Michael Dawson– 2017 Hanes Walton Award Recipient

The Hanes Walton, Jr. Career Award is named in honor of Dr. Hanes Walton Jr., former APSA Vice President (2012-13) and professor of political science at the University of Michigan. Given biennially, this award recognizes a political scientist whose lifetime of distinguished scholarship has made significant contributions to our understanding of racial and ethnic politics and illuminates the conditions under which diversity and intergroup tolerance thrive in democratic societies.

Hanes Walton, Jr. attended and majored in political science at Morehouse College in 1963. He received an MA at Atlanta University (now Clark Atlanta University) and was the first PhD in government at Howard University in 1967. He was a member of Phi Beta Kappa, Pi Sigma Alpha and received several other academic awards and was a life member of APSA.

He was initially employed at Savannah State College, later at Atlanta University and then at University of Michigan. And while at State and Michigan, he researched and published in the areas of race and politics, African politics, regulatory politics, political parties, elections, and political theory.

Out of his research, writing, and publications are books on black politics, Invisible Politics: Black Political Behavior (1985), Political Parties in American Society (2000), Political Philosophy of Martin Luther King, Jr (1971), When the Marching Stopped: The Politics of Civil Rights Regulatory Agencies (1988), Presidential Elections, 1789-2008 (2009), and the two volume work, The African American Electorate: A Statistical History (2012). 

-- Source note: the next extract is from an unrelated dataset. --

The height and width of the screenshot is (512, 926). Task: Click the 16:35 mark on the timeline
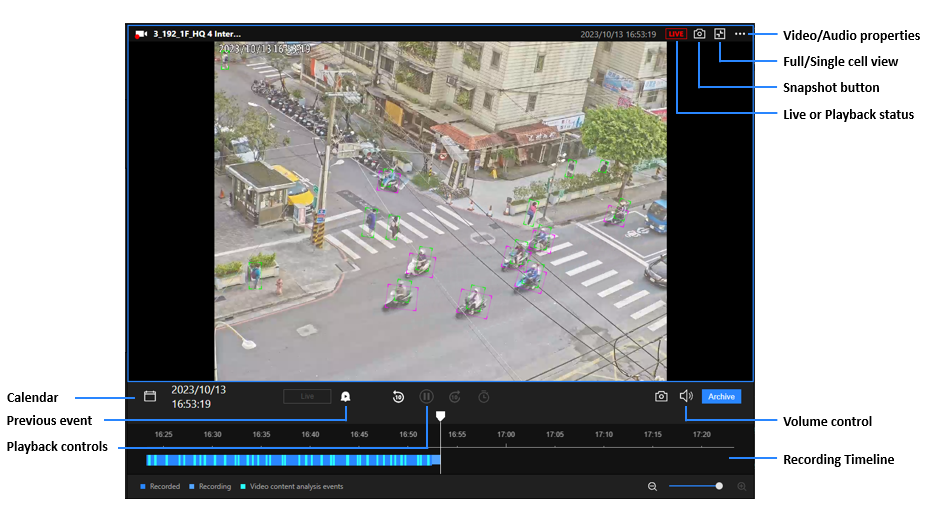click(x=261, y=435)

Michael C. Dawson is the John D. MacArthur Professor of Political Science at the University of Chicago. Dawson received his doctorate degree from Harvard.   He has directed numerous public opinion studies that focus on race and public opinion.  His research interests include black political behavior and public opinion, political economy, and black political ideology.  More recently he has combined his quantitative work with work in political theory.  His first two books, Behind the Mule:  Race and Class in African-American Politics and Black Visions:  The Roots of Contemporary African-American Political Ideologies, won multiple awards.  Recent books include Not In Our Lifetimes: The Future of Black Politics, and Blacks In and Out of the Left.  Recently with Megan Ming Francis Dawson launched a nationwide, multi-university project to study the intersection of race and capitalism.  Recent work from Dawson related to this project includes the 2016 articles in Public Culture (with Francis), and Critical Historical Studies. He is the founding director of the Center for the Study of Race, Politics and Culture at the University of Chicago.  Dawson was elected to the American Academy of Arts and Sciences in 2006.